__Task directions__:
The records should be restated exactly from their first line through the line with "[button] (17, 12)" in it.

__Input data__:
*-*-*

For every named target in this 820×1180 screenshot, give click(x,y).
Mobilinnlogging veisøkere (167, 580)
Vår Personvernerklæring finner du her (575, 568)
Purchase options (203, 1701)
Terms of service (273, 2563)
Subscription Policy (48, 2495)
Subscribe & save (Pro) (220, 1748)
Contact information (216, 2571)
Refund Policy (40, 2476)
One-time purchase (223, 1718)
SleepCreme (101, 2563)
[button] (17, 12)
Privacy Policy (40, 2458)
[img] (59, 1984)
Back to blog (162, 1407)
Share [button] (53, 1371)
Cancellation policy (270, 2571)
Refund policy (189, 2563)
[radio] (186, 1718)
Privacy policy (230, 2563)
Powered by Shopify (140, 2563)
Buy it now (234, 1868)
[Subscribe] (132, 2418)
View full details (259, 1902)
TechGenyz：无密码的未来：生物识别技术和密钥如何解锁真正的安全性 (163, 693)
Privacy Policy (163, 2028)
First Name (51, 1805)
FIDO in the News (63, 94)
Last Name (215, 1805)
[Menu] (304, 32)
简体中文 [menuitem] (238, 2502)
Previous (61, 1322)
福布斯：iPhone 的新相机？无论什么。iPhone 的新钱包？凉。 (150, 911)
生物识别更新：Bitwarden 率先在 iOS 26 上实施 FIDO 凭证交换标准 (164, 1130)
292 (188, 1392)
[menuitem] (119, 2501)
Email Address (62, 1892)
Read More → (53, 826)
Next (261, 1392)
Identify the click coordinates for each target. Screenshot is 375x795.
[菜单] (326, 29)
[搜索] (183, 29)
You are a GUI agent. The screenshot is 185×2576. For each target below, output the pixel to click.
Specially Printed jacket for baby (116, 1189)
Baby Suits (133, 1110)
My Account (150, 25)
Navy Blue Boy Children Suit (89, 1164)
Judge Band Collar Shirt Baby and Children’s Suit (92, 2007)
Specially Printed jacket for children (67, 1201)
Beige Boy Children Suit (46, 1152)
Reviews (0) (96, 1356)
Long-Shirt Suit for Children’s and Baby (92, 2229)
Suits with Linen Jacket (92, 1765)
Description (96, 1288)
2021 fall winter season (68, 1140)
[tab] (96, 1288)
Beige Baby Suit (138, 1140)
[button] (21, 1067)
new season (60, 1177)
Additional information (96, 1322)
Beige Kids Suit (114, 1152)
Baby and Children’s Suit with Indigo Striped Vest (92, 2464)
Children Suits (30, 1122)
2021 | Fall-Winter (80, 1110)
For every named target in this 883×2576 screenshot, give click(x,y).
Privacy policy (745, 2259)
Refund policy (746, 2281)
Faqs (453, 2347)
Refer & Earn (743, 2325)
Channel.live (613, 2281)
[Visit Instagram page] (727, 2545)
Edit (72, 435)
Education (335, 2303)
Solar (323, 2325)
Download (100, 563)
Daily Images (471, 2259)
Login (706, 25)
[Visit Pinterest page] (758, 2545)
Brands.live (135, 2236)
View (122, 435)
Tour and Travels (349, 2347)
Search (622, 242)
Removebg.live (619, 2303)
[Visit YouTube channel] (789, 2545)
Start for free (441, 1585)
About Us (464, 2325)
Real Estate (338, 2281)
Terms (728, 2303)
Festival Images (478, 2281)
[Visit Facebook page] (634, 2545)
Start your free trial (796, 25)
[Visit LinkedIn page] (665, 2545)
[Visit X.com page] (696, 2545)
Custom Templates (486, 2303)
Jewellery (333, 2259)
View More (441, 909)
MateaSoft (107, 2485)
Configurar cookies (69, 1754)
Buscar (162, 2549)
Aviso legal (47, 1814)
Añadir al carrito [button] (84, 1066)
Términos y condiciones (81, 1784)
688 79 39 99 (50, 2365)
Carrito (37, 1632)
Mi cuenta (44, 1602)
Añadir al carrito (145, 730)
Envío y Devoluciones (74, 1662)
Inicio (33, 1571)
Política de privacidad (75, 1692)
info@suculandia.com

*-*-*

__Written reply__:
For every named target in this 820×1180 screenshot, give click(x,y).
Mobilinnlogging veisøkere (167, 580)
Vår Personvernerklæring finner du her (575, 568)
Purchase options (203, 1701)
Terms of service (273, 2563)
Subscription Policy (48, 2495)
Subscribe & save (Pro) (220, 1748)
Contact information (216, 2571)
Refund Policy (40, 2476)
One-time purchase (223, 1718)
SleepCreme (101, 2563)
[button] (17, 12)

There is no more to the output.